● Goal of the exercise:
Please resume the passage on regulating network application usage, writing on from its final sentence.

4. Control – to align network activity of all kinds to company policy.
No single set of policies can meet these requirements for every business. Network security and performance requirements differ between and within organizations. Policies – especially access policies – must reflect the uniqueness of individual networks, the differing types of users and/or devices requiring network access, the level of network access required, and the information the network protects.
Regulating Application Usage
Whether they apply across the corporation or to an individual user, effective policies require accurate identification of application traffic. Because identifying applications by port numbers is no longer reliable, many organizations now regulate applications using IPS (Intrusion Prevention Systems).
Without compromising their contribution to network security, advanced IPS products support signatures specifically designed to detect applications. These IPS appliances use their ability to decode protocols and these signatures to identify application traffic quickly and accurately. Policies can then be set to block an individual application, or group of applications, or to follow QoS requirements.

● Exercise data:
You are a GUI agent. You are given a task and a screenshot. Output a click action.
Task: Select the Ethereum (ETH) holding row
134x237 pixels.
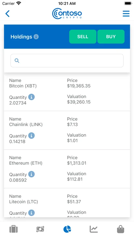coord(67,169)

● Response for this exercise:
Implementing Corporate-wide Policy
Equipped with tools to accurately identify application traffic, enterprises can implement corporate-wide policies based on applications, individually or in groups. But even these policies rarely cover growing enterprise requirements. When new applications are deployed, for example, application policies must add controls for their individual features and capabilities (based on the business requirements and security risks).
Some IPS appliances can identify not only the type of application traffic, but traffic associated with individual application features – for example, IM text messages vs. IM file attachments. This level of detail gives IT administrators the control they need to deploy and manage applications effectively.
Usage Based on Users and Applications
Policies that equate users with IP addresses (as firewalls do) are inadequate in modern enterprise environments. Genuine user-based policies need NAC (network access control) solutions to provide accurate user information (i.e., user “Joe Smith” instead of 192.168.1.235). But identifying users is not enough. There must also be a way to apply policies to users as well as applications.
Today, advances in NAC and IPS products have increased their interoperability. Now it’s possible to deploy a solution in which an IPS appliance signals a NAC appliance that a particular application is in use, and supply relevant data. The NAC solution can then identify the user or device and determine whether access is legitimate. If not, it can then set enforcement point policies – such as firewalls and switches – in real time, either to cease the user’s session, quarantine the user or block the user entirely from accessing the network. Working together to isolate network threats down to individual users or devices, NAC and IPS help enterprises to mitigate threats quickly, thus minimizing network and user downtime.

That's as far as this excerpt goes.